What this task involves:
Omitting all pictures, print the lines of the listing from the one containing "Task: Click the video timestamp 0:11 / 0:30" through the final line, both ends included, with no other text.

Material for the task:
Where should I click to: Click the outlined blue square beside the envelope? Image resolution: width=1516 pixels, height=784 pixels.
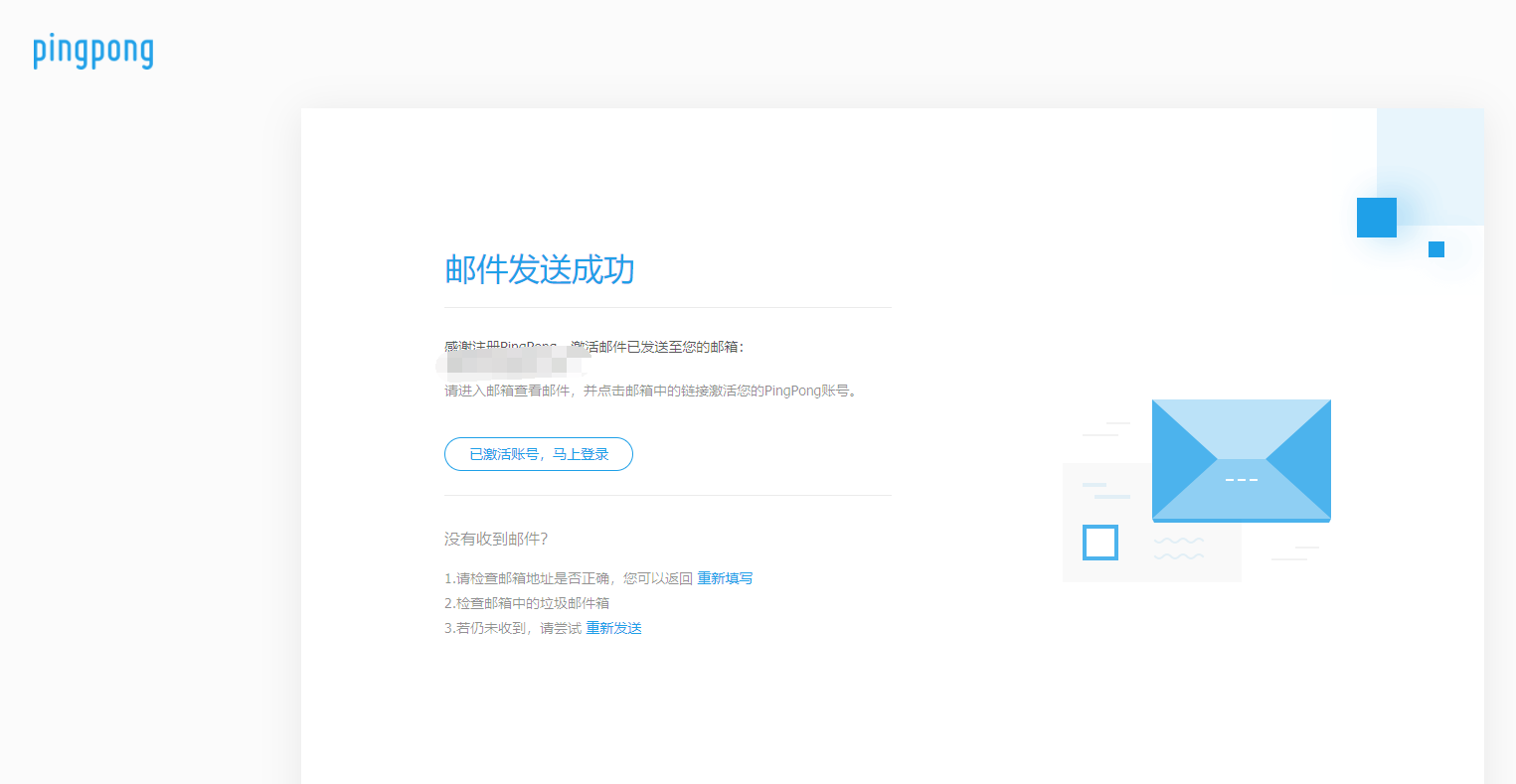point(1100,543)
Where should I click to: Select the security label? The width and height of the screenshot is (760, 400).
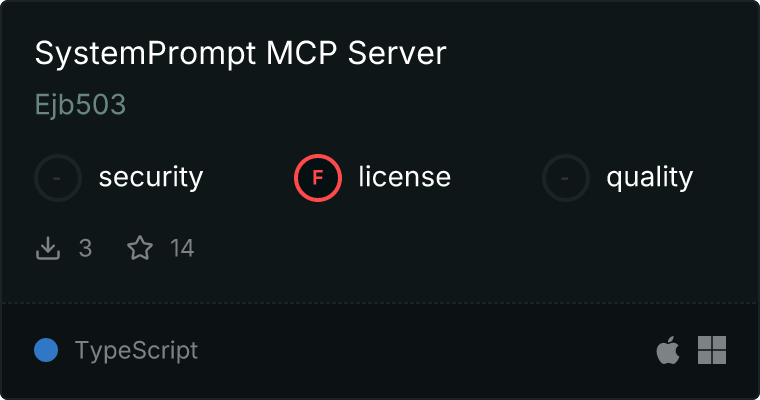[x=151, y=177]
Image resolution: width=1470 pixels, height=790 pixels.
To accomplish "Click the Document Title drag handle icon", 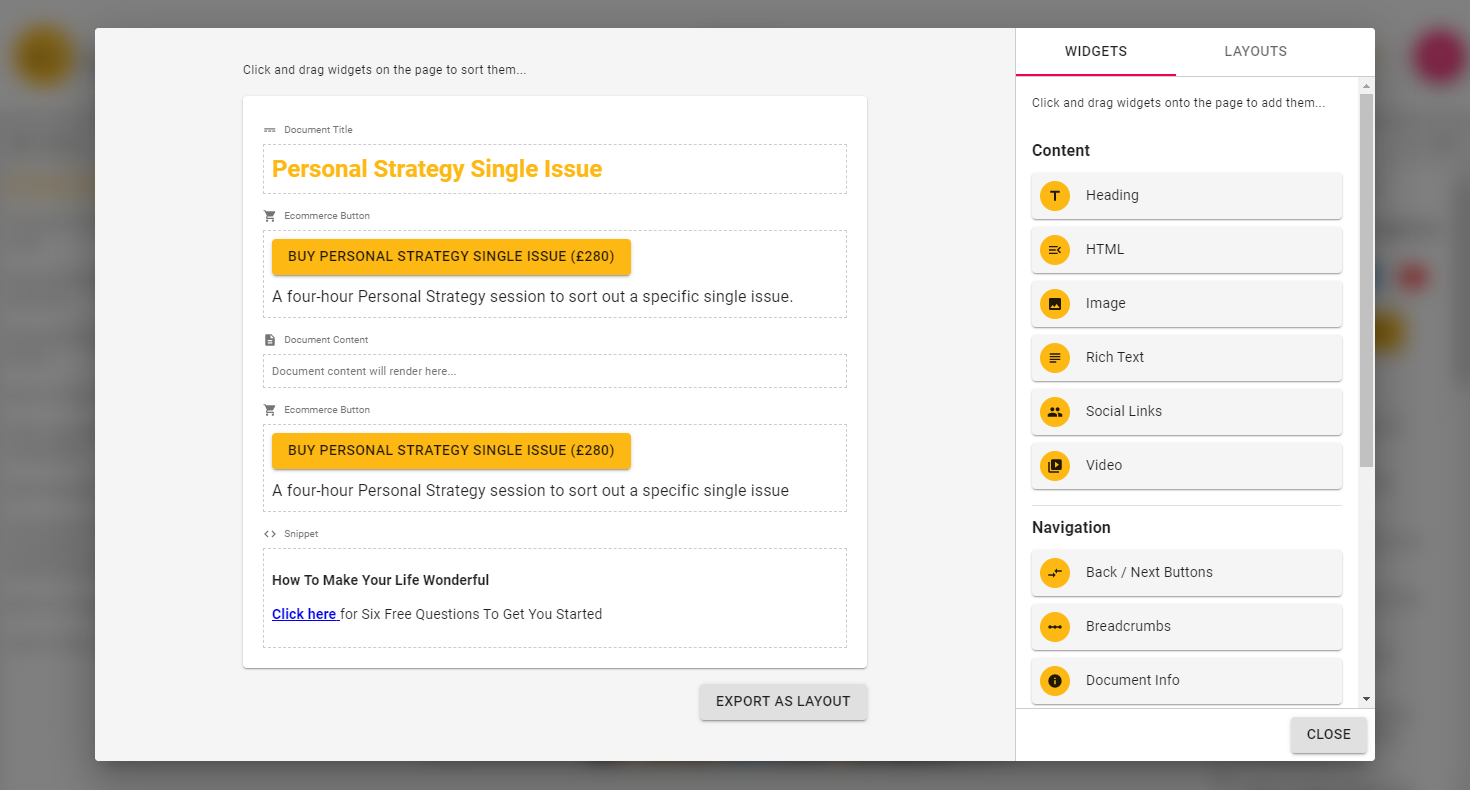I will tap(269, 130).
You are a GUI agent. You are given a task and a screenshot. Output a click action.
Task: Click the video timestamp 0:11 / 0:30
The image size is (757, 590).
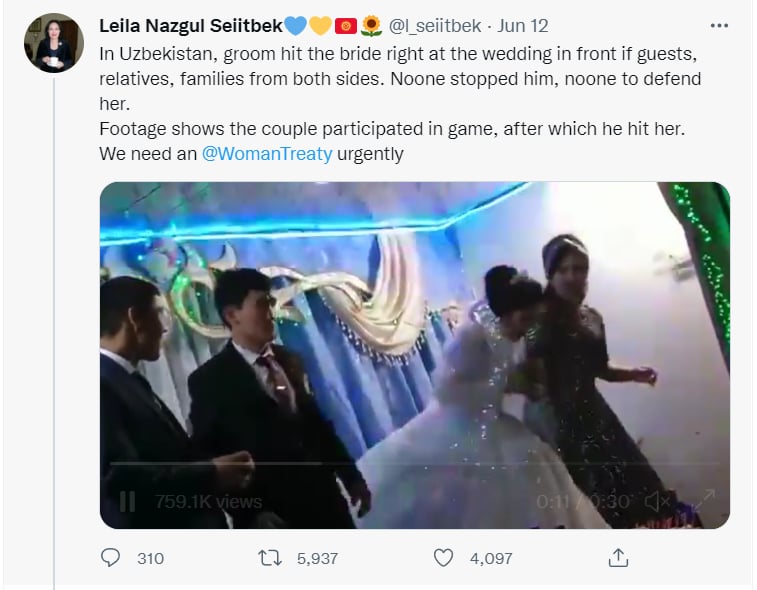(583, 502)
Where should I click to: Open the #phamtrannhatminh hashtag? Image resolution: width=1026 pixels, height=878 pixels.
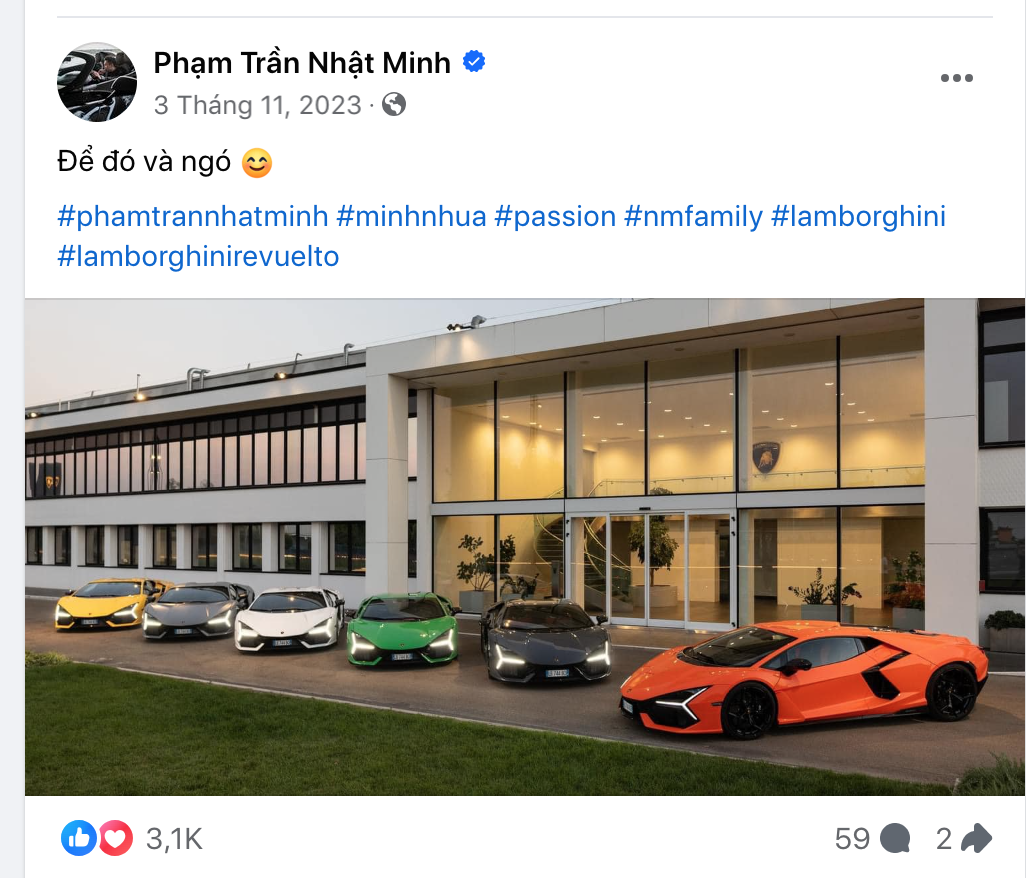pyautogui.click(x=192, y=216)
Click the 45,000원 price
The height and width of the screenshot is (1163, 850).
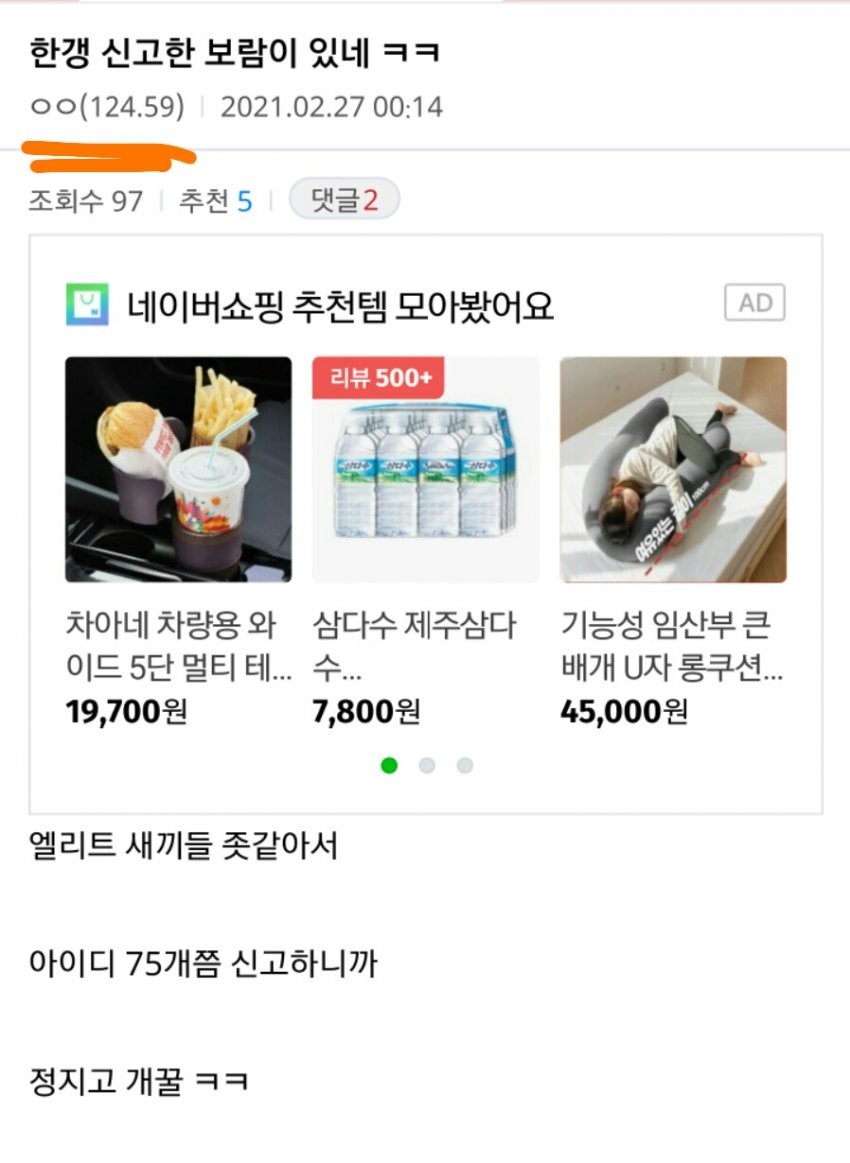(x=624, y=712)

Answer space:
Task: Click the video timestamp 0:11 / 0:30
The image size is (757, 590).
(583, 502)
Where should I click to: Open the #phamtrannhatminh hashtag? Image resolution: width=1026 pixels, height=878 pixels.
pyautogui.click(x=192, y=216)
Click the 45,000원 price
The height and width of the screenshot is (1163, 850).
(x=624, y=712)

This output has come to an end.